Klarinet Archive - Posting 000717.txt from 2002/04

From: "Paolo Leva" <paolo.leva@-----.se>
Subj: Re: [kl] memorizing: suggestions?
Date: Thu, 25 Apr 2002 05:41:39 -0400

Thanks Tony, I retrieved the thread and read it, lots of food for thoughts!

Among the interesting ideas I see the one of learning the keys. I usually
did that when learning Jazz music, I always played the chords on the
clarinet few times till I knew the harmony of the piece by memory, this
probably helped remembering the melody as well (which was never a problem
for Jazz tunes). I never thought about doing it for classical music.

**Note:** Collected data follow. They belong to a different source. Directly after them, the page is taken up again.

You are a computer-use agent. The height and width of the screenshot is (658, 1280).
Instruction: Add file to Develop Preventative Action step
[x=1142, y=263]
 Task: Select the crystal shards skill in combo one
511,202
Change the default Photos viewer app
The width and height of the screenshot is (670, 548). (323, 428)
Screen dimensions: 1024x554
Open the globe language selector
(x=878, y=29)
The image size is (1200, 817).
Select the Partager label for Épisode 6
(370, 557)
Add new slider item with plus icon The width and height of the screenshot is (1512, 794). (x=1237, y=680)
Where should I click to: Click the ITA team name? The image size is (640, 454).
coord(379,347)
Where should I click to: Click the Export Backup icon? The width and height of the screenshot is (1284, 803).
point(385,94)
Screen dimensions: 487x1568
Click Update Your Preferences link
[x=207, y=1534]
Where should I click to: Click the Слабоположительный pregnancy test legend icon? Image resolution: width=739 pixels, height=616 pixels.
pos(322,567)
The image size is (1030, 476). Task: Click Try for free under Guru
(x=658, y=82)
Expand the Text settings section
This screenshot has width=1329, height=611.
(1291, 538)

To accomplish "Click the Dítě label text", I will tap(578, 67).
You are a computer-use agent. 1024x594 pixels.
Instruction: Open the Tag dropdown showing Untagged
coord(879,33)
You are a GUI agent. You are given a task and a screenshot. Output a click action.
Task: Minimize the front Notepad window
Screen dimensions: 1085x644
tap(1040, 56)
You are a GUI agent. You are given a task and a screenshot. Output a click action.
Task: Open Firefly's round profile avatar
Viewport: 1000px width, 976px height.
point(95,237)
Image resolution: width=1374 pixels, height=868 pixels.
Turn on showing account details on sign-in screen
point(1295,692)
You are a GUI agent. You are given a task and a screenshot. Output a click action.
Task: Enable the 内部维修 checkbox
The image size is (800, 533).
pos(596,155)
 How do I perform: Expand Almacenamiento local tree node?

But how do you do that? The sections are much larger and usually more
complicated than in jazz. A key or a main function (tonic-subdominant...)
may last for 8-16-32 bars. Or you do an harmonic analysis of the piece on a
very detailed level? You concentrate only on cadenzas?
Once you identified the main sections, their key and their main theme, do
you play them one after the other jumping over the rest of the music?

Let's take Weber 1st concert, 1st movement (without cadenza):
m.48, g (main theme)
m.64, g
m.86, Eb (second theme?)
m.110, Bb
m.130, Bb
m.170, d
m.192, C
m.198, a
m.206, C7 (F) -> m. 210 f#dim -> m.216 c#dim -> m.223 G
m.231, g -> m.242, D7
m.258, g

would this be a sensible way of breaking it down? Learning those 11 pieces
by themselves and then binding them together? I'll give it a try.

And how do you work with music where the sections flow into each other
without discontinuity, as usually happens with pieces for clarinet solo.

-paolo

----- Original Message -----
From: "Tony Pay" <Tony@-----.uk>
Subject: Re: [kl] memorizing: suggestions?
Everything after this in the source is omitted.